Carolina Panthers quarterback Cam Newton said this to Charlotte Observer reporter Jourdan Rodrigue during a press conference.
She asked a straightforward question about wide receiver Devin Funchess and his passing routes.
Rodrigue later tweeted, “I don’t think it’s ‘funny’ to be a female and talk about routes. I think it’s my job.”
Newton was rightfully admonished on social media and in the press for his sexist comments, and even though he later gave a public apology, his private conversation with Rodrigue was anything but.
When Rodrigue confronted Newton after the press conference he did not apologize. He instead questioned her ability to know passing routes.
It’s her job to know. She wouldn’t have her job title if she wasn’t qualified and didn’t understand the game.
How could he have thought it was ok to say those things?
Unfortunately, his comments reflect the larger, more pervasive sexism in sports journalism.
This problem is nothing new.
In 1977, Sports Illustrated writer Mellissa Ludtke was denied access to the locker room during the World Series for being a woman. She sued the Major League Baseball commissioner, Bowie Kuhn, and won. Her case established equal access for women in MLB locker rooms.
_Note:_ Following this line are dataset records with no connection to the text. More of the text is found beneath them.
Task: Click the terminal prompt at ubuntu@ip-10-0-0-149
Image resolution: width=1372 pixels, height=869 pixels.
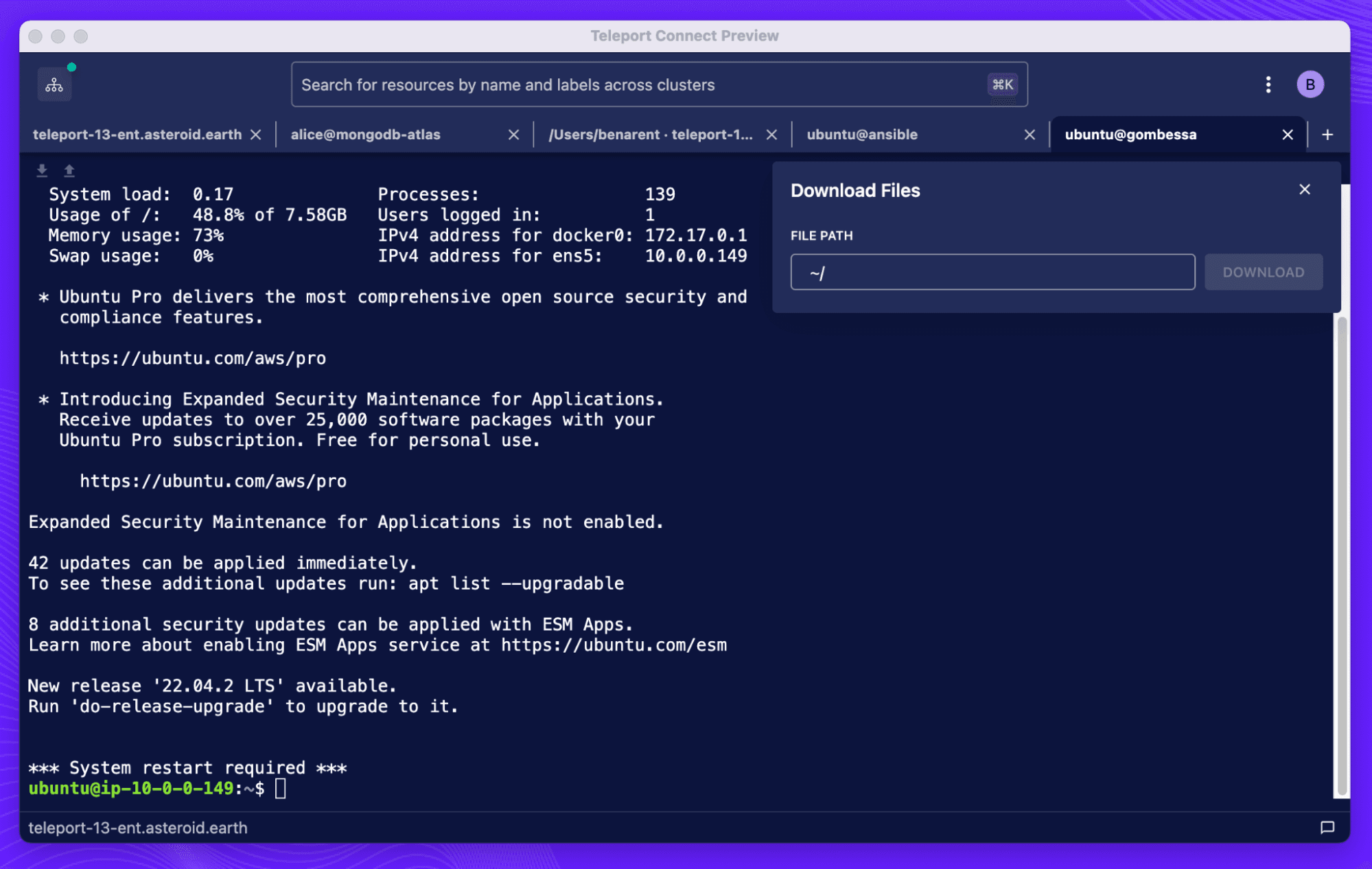Action: pos(281,788)
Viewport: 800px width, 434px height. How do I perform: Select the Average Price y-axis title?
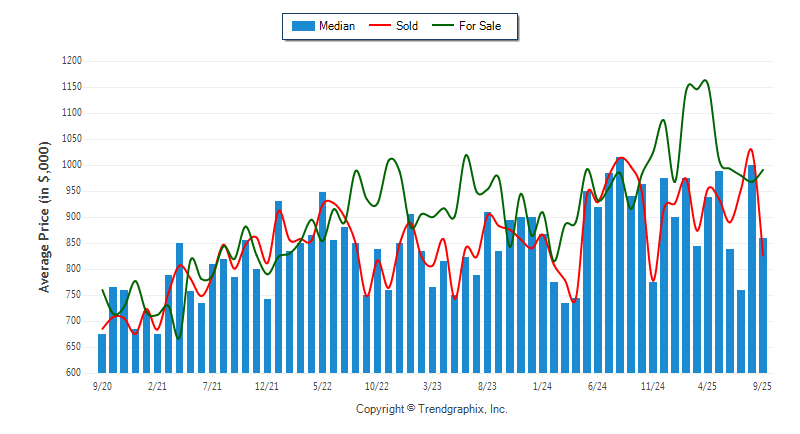44,217
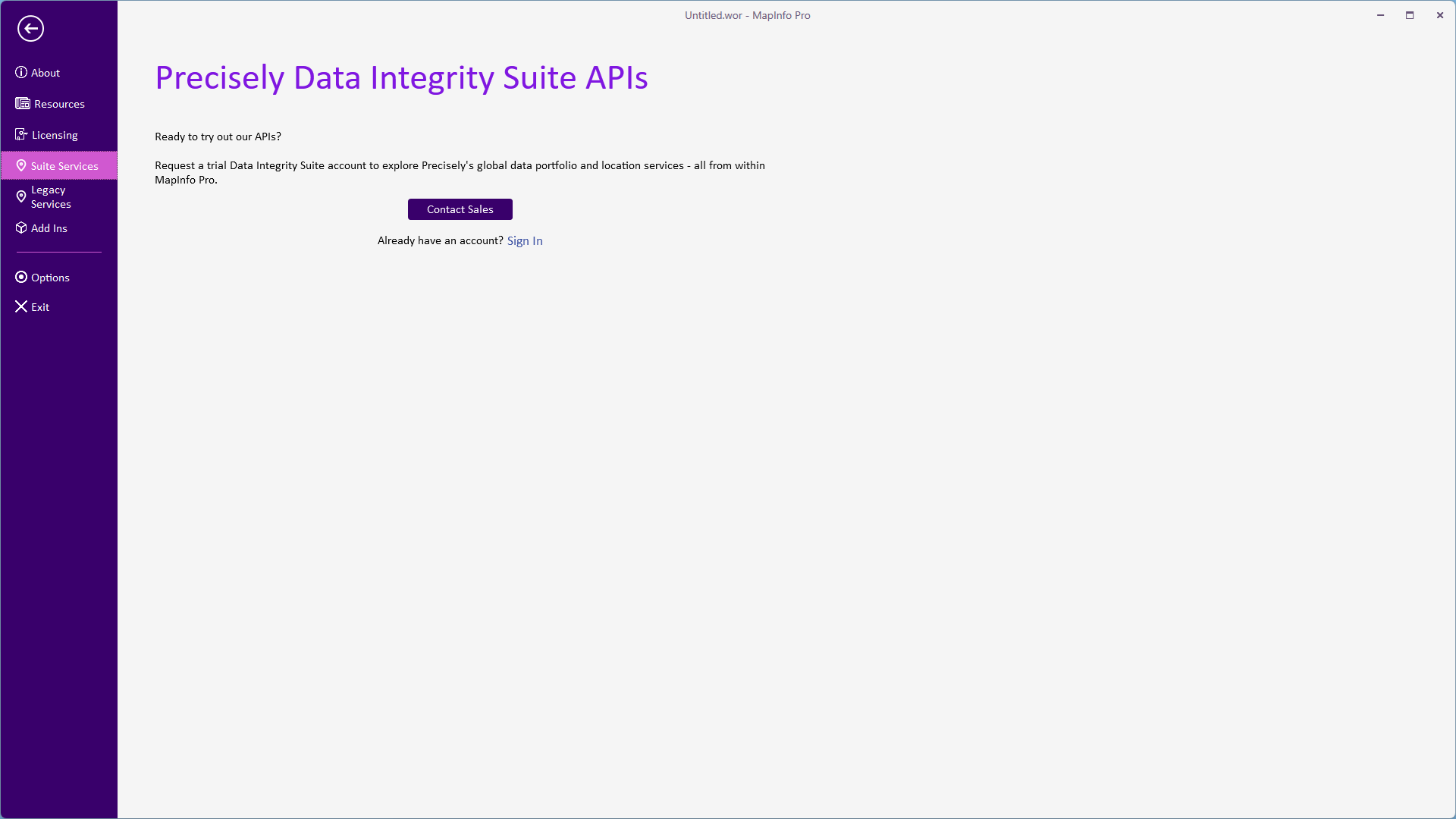
Task: Go to the Licensing section
Action: pyautogui.click(x=55, y=135)
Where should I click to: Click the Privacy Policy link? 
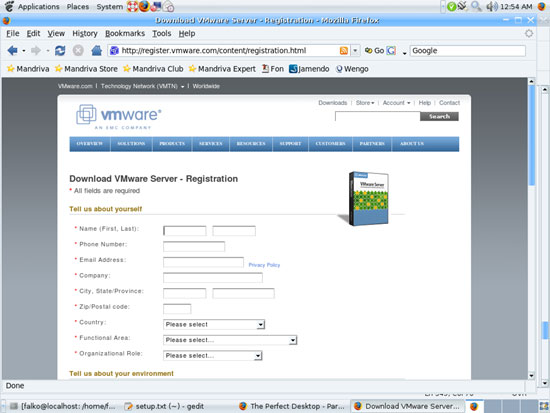pos(264,265)
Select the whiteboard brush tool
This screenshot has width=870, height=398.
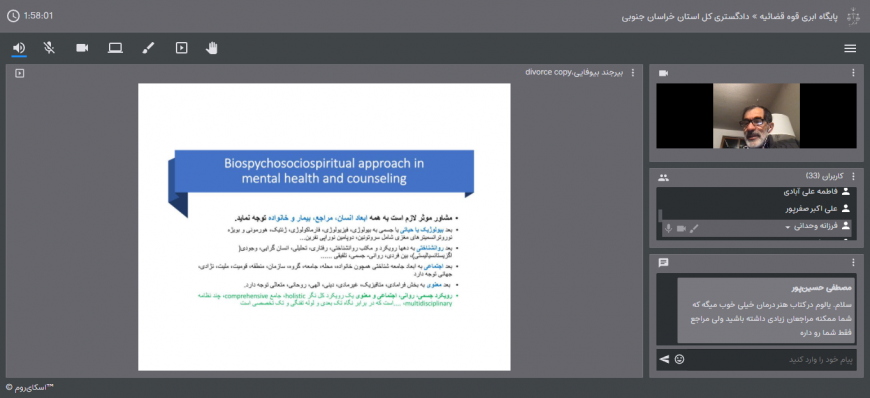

In 1990, former Detroit Tigers pitcher Jack Morris said in regards to being interviewed by women, “I don’t talk to women when I am naked unless they are on top of me.”
In 1990, Lisa Olson, a Boston Herald reporter, was sexually harassed by several players making vulgar comments and gestures in the New England Patriots locker room.
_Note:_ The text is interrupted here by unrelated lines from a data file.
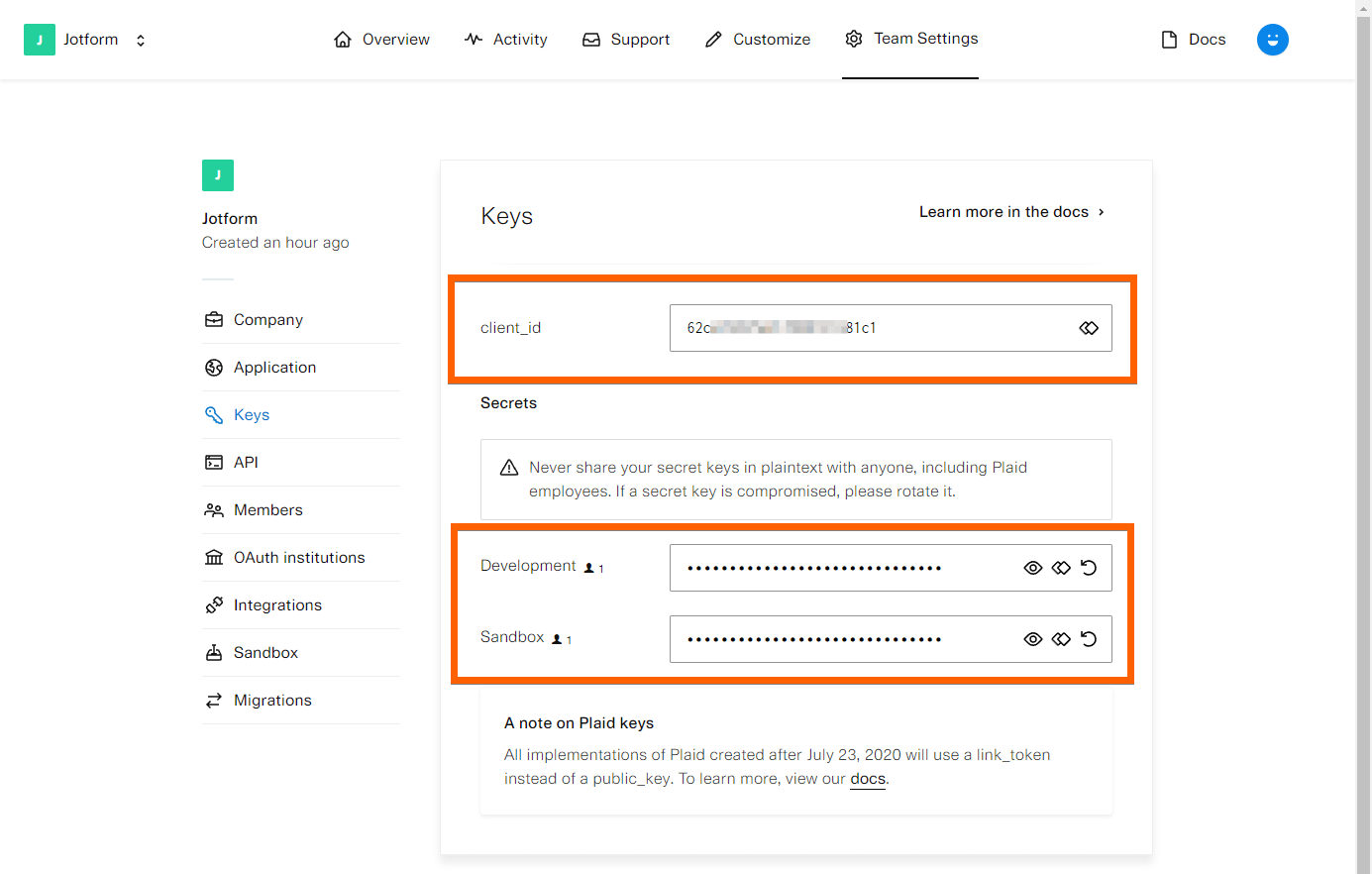Rotate the Development secret key

click(1089, 568)
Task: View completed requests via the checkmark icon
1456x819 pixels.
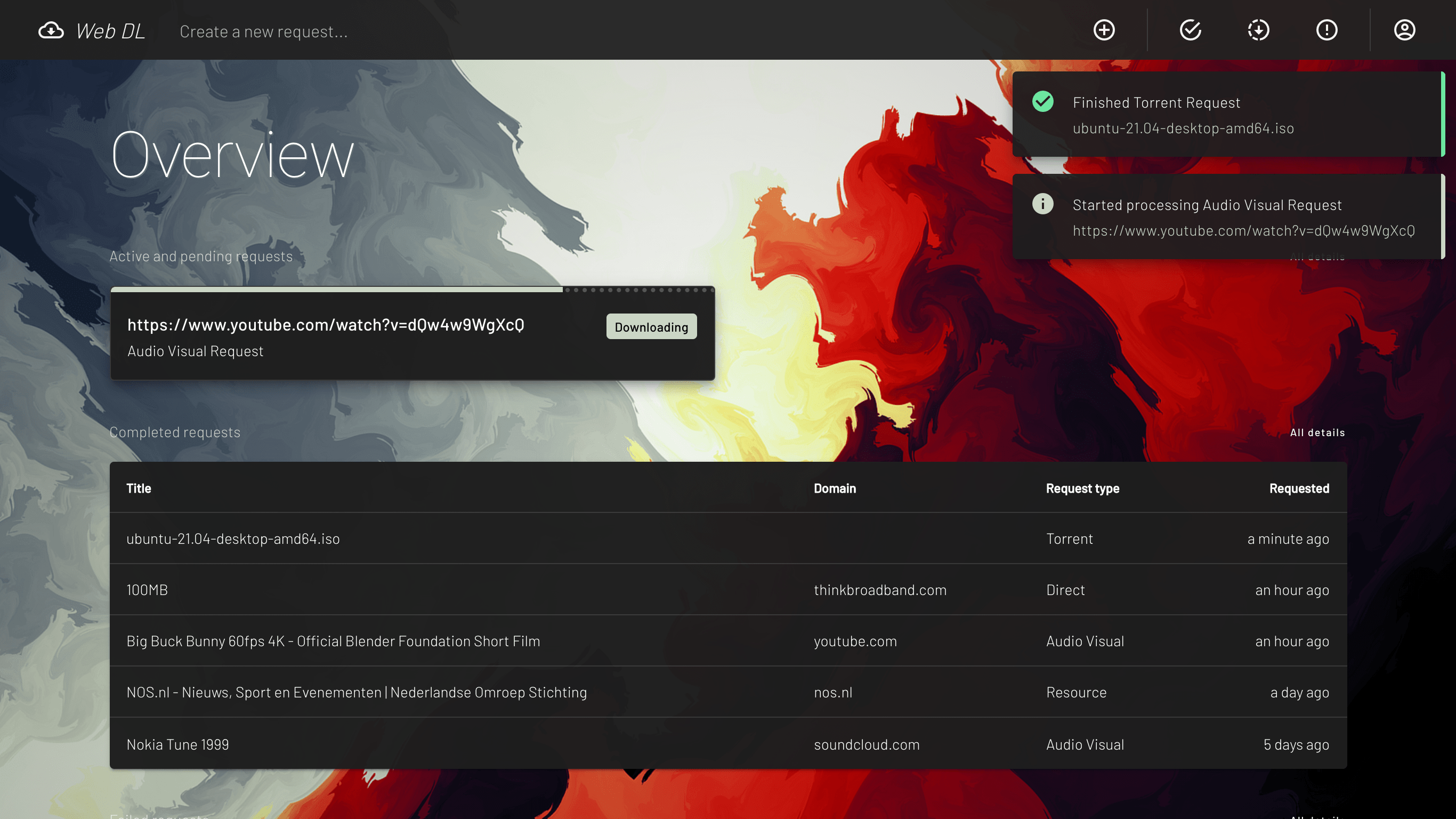Action: 1191,30
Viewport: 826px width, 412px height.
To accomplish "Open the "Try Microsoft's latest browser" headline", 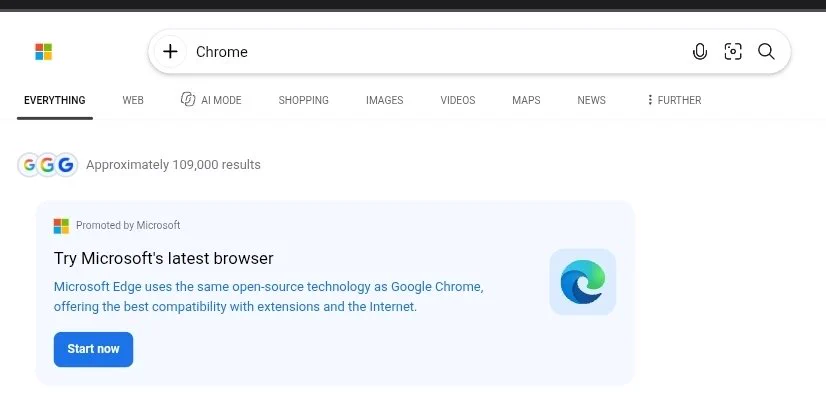I will 163,259.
Olson accused Zeke Mowatt, Robert Perryman and Michael Timpson of sexually harassing her. She sued the team and later settled.
Even though this was considered a watershed moment in sports journalism for women, the problem continues.
Today, it’s not just athletes — it’s the fans too.
Sarah Spain, an ESPN writer, once received a tweet from a male fan saying, “I hope your boyfriend beats you.”
If I wanted to make note of every time a woman was harassed by fans or players, I’d never be able to end this column. The list of examples I could put are staggering.
I know if I received this kind of treatment, I wouldn’t continue in sports journalism.
The incredible thing is, women face it every day and persist.
Their goal is to do a job they love and instead are bashed by athletes and fans because of their gender.
Being verbally harassed based on your gender is awful and there’s not one clear way to fix this problem.
Society needs to change, athletes need to change and even the athletes’ sponsors need to change.
When athletes say something sexist or misogynistic, don’t be so quick to forgive them. Newton humiliated a journalist for asking a question.
His apology means nothing because his comments were never really about knowing routes.